女優陣も、妖艶なキムラ緑子や担当編集の木下あゆ美の初々しさなど、魅力的です。
何と言っても隣の美女役の栗田 麗の昭和的女性の美しさと男を取り殺していく恐ろしさなしには成立しない作品でしょう。
異なる3つのタイプの女性を上手に描き出した作品とも言えましょう。
乱歩的なのぞき穴から隣を見るという根源的背徳感を中心にしながら、「ヨガですか?」などの軽いギャグを挟んでいるのが映画を変におどろおどろさせていなくて好感が持てます。
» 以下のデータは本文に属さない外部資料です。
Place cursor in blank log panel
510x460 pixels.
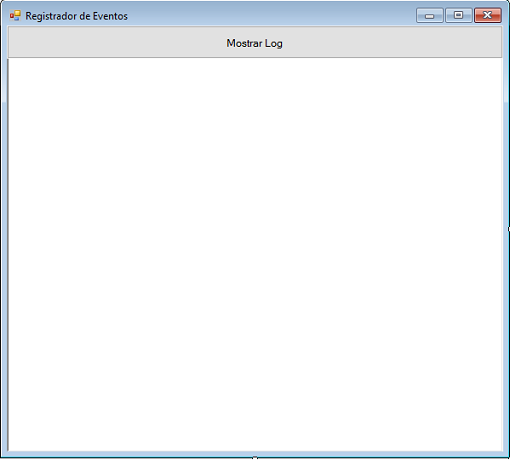pos(255,255)
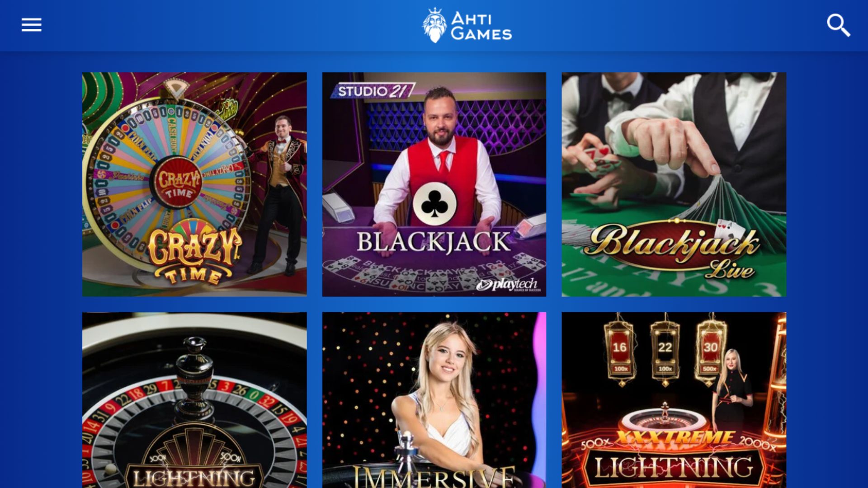Go home via Ahti Games text

pos(481,26)
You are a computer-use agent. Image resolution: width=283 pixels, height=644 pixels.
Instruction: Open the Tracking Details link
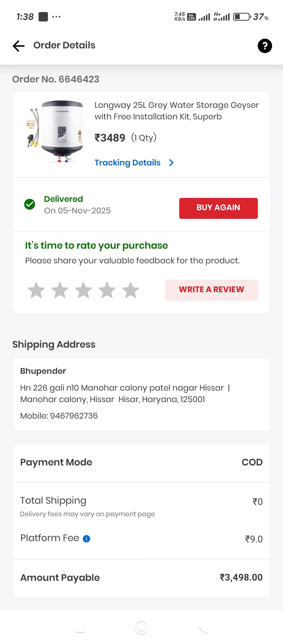[127, 163]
安アパート、売れない作家、官能小説など昭和趣味を堪能させてくれつつ、鎌倉の切り通しがまるで異世界の出入口として機能し、日本映画のいい意味での閉塞感を楽しませてくれます。
あまり期待もせずに観た作品ですが、思いもかけず拾いものに出会ううれしさがありました。映画ってとりあえず観るべきということに気づかされました。アマプラにてよかったら御覧ください。ホラーといってもそんな怖くないので安心してどうぞ。